Difficile de prendre une photo en jet boating. Par chance, nous avons vu au loin un autre bateau de la compagnie!

À peine débarquées, je veux montrer à mes copines un petit bijou dont j’ai entendu parler, caché à 15 minutes du centre de Montréal, entre Verdun et Lasalle : le Parc des Rapides.  Nous louons un vélo sur le Vieux-Port et nous voilà pédalant vers la pleine nature, longeant le canal. Marthe, l’organisatrice-pense-à-tout, a prévu un pique-nique et même une nappe sur laquelle nous déjeunons un verre de vin à la main.

Piste cyclable du canal Lachine qui mène au parc des rapides

Des pêcheurs du dimanche, tout proches de nous mais silencieux, nous lancent de temps en temps un coup d’œil réprobateur. Nous ne parlons plus. D’ailleurs, c’est le mieux pour écouter les oiseaux et observer toute cette faune à plume (et à poil – Elise a vu des écureuils -) qui s’ébat aux alentours et ne semble pas dérangée le moins du monde par le son des rapides, au loin. Des aigrettes, reconnaissables à leur houppette, s’envolent tout près de nous. Un peu plus loin, nous croisons des hérons cendrés, majestueux, qui nous ignorent totalement ! Sur la route du retour, un castor traverse royalement notre chemin et plonge bruyamment dans le lac ! Nous sommes bien au Canada !

Mardi, Elise

À mon tour de raconter le programme de ce matin, qui a débuté très tôt par un massage au Spa Bota Bota

Si Joseph n’aime pas les Spa, moi, j’adore, comme mes deux copines d’ailleurs ! Nous avons donc repris nos vélos et fait route vers La Maison des Éclusiers, située en face de la rue McGill, puis emprunté un pont piétonnier traversant les écluses et accédé au jardin du Bota Bota. Accueil très chaleureux. Le massage a débuté, tandis qu’une douce musique à la harpe envahissait la salle ! Cet endroit est très original et je le recommande vivement.  Après un bon sauna pour évacuer les toxines et après un bref plongeon dans un des bassins d’eau froide, nous nous sommes prélassées enfin dans une des nombreuses aires de détente, près d’un hublot, d’où l’on pouvait contempler Montréal !
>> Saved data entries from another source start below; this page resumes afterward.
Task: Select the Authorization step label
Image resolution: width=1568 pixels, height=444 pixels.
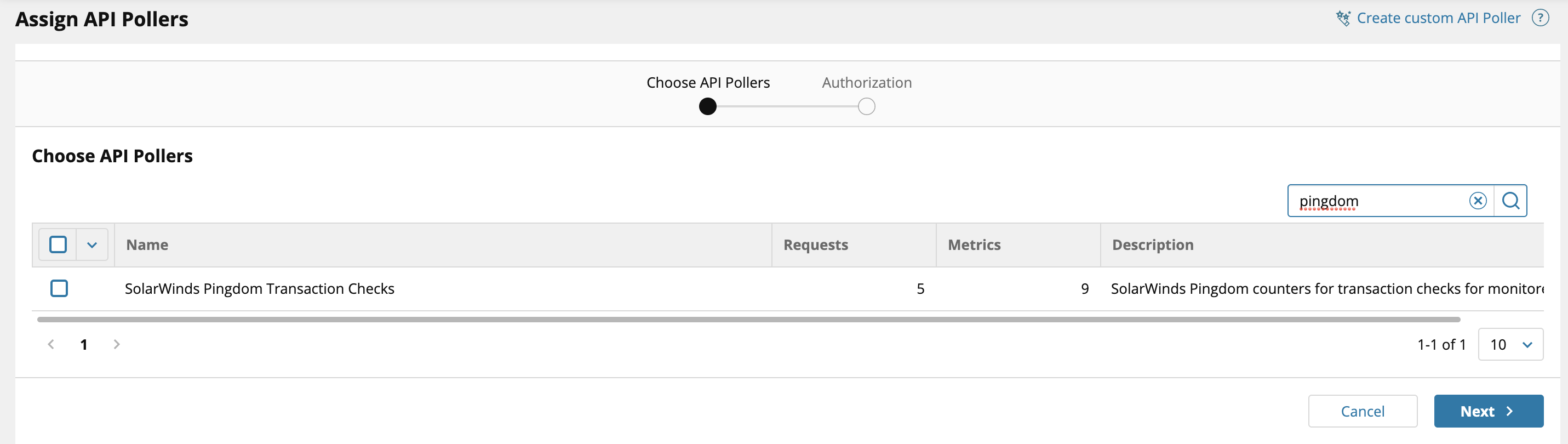Action: tap(866, 82)
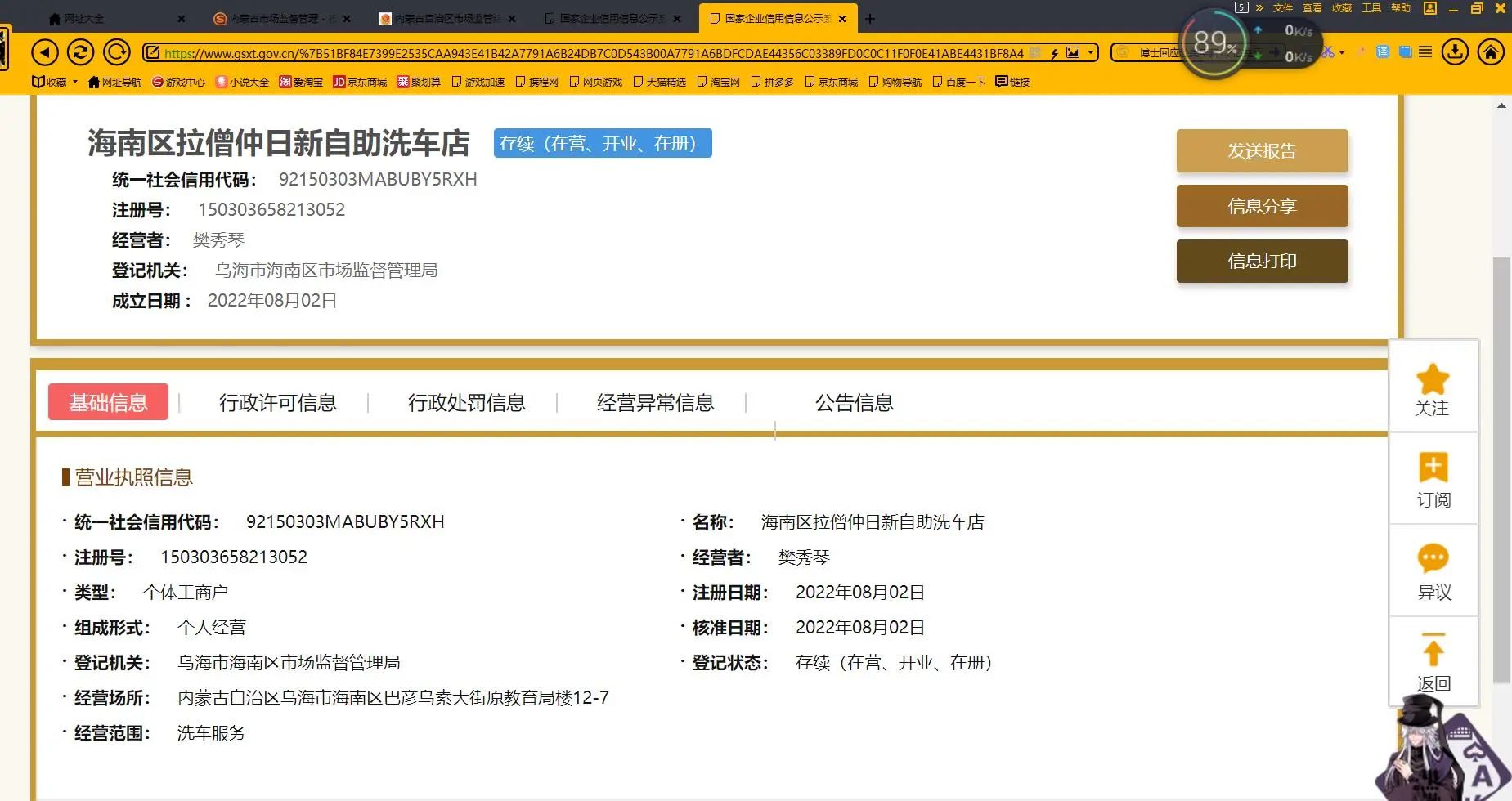Click the 发送报告 button
Image resolution: width=1512 pixels, height=801 pixels.
(1262, 150)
En fin de matinée, route vers les Laurentides. Notre rapide séjour sportif à Montréal nous a déjà immergé dans la nature canadienne. Nous remarquons à quel point les conducteurs respectent le code de la route. Pas comme en France où les voitures doublent à droite, à toute allure, sans crier gare ! Leurs autoroutes sont bien indiquées, et ici on ne dit pas « prenez l’autoroute du Mont Tremblant » mais « prenez la 15 ». Mais malheur à celui ou celle qui se trompe d’embranchement, car après, ce doit être galère pour se retrouver sur le droit chemin me dis-je, tandis que nous arrivons au Tyroparc de Sainte-Agathe des Monts.
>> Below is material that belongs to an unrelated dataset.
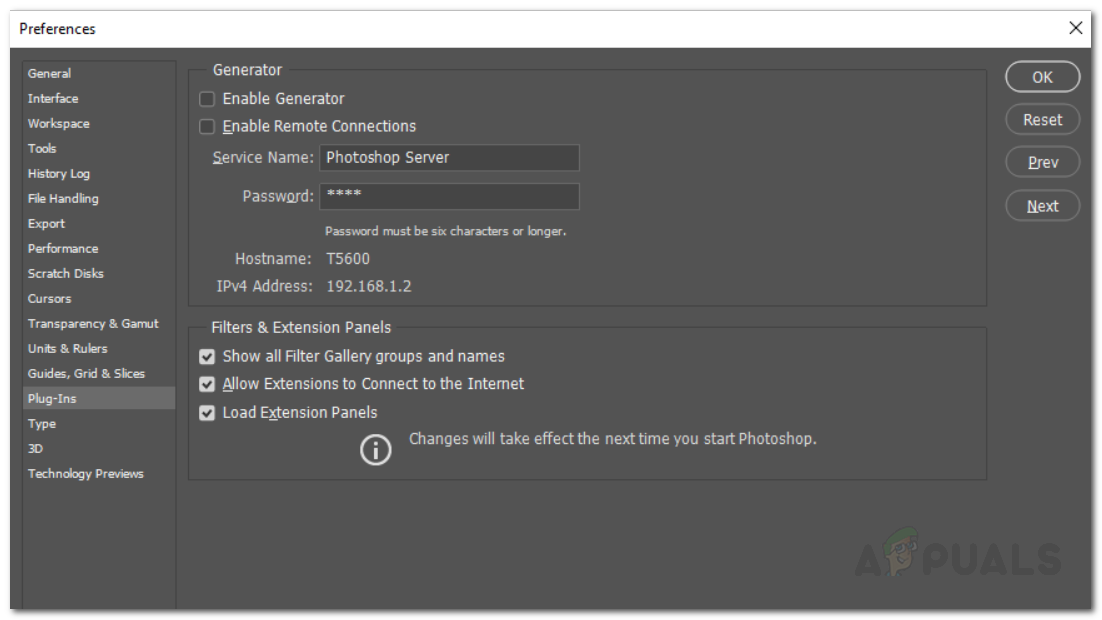Open the General preferences category
The image size is (1102, 620).
tap(50, 73)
La route est belle au Québec!

Le Tyroparc  fût pour nous une expérience extraordinaire. Après une instruction très efficace, nous partons pour une petite marche de 450 mètres et rejoignons le pied de la falaise. Des instructeurs nous harnachent pour monter 60 mètres plus haut, l’équivalent d’un immeuble de 20 étages, et atteindre la tyrolienne d’où la vue est superbe. J’ai pris plein de photos que j’enverrai ce soir à mes petits-enfants. Notre première envolée a été de 900 mètres, pour rejoindre l’autre bord de la montagne, puis de 650 mètres pour rejoindre le Cap Beauséjour. Quelle sensation incroyable !

Nous étions plusieurs à vouloir essayer la méga tyrolienne….. Et vous auriez dû entendre Marie crier de joie quand elle s’est élancée!!

 

En fin de journée, route vers la station du Mont-Tremblant.